Instruction a: List every license that the passage on Wikimedia media and dump files mentions by name.

Selected passage:
################
Where are images and uploaded files 
Images and other uploaded media are available from mirrors in addition to being served directly from Wikimedia servers. Bulk download is currently (as of September 2012) available from mirrors but not offered directly from Wikimedia servers. See the list of current mirrors.
Unlike most article text, images are not necessarily licensed under the GFDL & CC-BY-SA-3.0. They may be under one of many free licenses, in the public domain, believed to be fair use, or even copyright infringements (which should be deleted). In particular, use of fair use images outside the context of Wikipedia or similar works may be illegal. Images under most licenses require a credit, and possibly other attached copyright information. This information is included in image description pages, which are part of the text dumps available from dumps.wikimedia.org. In conclusion, download these images at your own risk (Legal)
Dealing with compressed files 
Compressed dump files are significantly compressed, thus after uncompressed will take up large amounts of drive space. The following are programs that can be used to uncompress bzip2 (.bz2) and .7z files.
Windows does not ship with a bzip2 decompressor program. The following can be used to decompress bzip2 files.
- bzip2 (command-line) (from here) is available for free under a BSD license.
- 7-Zip is available for free under a LGPL license.
OS X ships with the command-line bzip2 tool.
GNU/Linux ships with the command-line bzip2 tool.
Some BSD systems ship with the command-line bzip2 tool as part of the operating system. Others, such as OpenBSD, provide it as a package which must first be installed.
- Some older versions of bzip2 may not be able to handle files larger than 2GB, so make sure you have the latest version if you experience any problems.
- Some older archives are compressed with gzip, which is compatible with PKZIP (the most common Windows format).
Dealing with large files 
As files grow in size, so does the likelihood they will exceed some limitation of a computing device. Each operating system, file system, hard storage device, and software (application) has a maximum file size limit. Each one of these will likely have a different maximum file size limit, but the lowest limit of all of them will become the file size limit for a storage device.
The older the software in a computing device, the more likely it will have a 2GB file limit somewhere in the system. This is due to older software using 32-bit integers for file indexing, which limits file sizes to 2^31 bytes (2GB) (for signed integers), or 2^32 (4GB) (for unsigned integers). Older C programming libraries have this 2 or 4GB limitation, but the newer file libraries have been converted to 64-bit integers thus supporting file sizes up to 2^63 or 2^64 bytes (8 or 16 EB).
Prior to starting a download of a large file, it is recommended that a person checks the storage device to ensure its file system can support files of such a large size, and check the amount of free space to ensure that it can hold the downloaded file.
################
Instruction b: Copy the entries verbatim from their first line up to and including the line that contains "Looking at the screenshot, I should coord(285,262).".

Provided data:
################
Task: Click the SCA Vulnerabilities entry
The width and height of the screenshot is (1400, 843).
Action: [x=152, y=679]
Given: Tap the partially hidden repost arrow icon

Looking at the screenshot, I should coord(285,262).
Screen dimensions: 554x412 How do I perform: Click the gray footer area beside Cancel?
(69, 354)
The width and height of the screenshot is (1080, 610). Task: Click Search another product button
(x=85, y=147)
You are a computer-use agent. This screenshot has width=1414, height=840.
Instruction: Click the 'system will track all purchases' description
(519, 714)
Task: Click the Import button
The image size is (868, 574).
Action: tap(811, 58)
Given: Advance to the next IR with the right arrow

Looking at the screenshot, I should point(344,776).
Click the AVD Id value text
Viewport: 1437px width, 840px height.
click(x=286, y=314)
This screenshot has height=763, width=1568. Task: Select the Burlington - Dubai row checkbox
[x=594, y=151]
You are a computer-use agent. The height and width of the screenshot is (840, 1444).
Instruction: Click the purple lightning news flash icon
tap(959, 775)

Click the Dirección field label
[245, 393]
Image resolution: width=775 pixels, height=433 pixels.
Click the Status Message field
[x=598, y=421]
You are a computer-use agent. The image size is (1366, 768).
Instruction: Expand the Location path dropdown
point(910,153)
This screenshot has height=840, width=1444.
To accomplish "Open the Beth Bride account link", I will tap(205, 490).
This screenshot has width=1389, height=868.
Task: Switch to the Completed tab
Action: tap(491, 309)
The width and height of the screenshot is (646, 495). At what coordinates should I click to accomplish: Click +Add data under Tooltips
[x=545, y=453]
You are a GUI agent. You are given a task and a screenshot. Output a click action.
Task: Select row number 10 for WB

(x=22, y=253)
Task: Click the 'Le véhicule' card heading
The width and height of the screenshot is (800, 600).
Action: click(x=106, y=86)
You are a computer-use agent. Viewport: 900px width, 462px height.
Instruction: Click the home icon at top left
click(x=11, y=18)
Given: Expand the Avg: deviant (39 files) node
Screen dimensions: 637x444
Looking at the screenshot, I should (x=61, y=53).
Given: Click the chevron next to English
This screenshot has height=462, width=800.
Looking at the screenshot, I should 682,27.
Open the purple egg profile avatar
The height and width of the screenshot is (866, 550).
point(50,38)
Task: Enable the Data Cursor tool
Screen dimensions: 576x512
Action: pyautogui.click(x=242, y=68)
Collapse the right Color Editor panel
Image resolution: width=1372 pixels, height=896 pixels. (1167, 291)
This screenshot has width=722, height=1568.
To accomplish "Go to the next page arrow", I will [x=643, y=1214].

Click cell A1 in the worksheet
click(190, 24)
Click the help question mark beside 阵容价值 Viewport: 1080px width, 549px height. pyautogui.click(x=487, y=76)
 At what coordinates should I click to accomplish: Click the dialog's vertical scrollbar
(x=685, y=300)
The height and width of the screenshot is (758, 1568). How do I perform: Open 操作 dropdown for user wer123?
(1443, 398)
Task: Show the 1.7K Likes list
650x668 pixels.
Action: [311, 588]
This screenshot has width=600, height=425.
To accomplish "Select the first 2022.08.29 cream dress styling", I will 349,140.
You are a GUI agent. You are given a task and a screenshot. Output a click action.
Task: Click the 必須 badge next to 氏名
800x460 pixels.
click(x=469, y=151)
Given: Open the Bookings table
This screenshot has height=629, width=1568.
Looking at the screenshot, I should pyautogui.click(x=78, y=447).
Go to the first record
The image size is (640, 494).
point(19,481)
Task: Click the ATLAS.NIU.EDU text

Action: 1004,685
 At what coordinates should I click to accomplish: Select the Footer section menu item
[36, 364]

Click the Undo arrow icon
################
Written solution a:
- GFDL
- CC-BY-SA-3.0
- BSD license
- LGPL license

Written solution b:
Task: Click the SCA Vulnerabilities entry
The width and height of the screenshot is (1400, 843).
Action: [x=152, y=679]
Given: Tap the partially hidden repost arrow icon

Looking at the screenshot, I should coord(285,262).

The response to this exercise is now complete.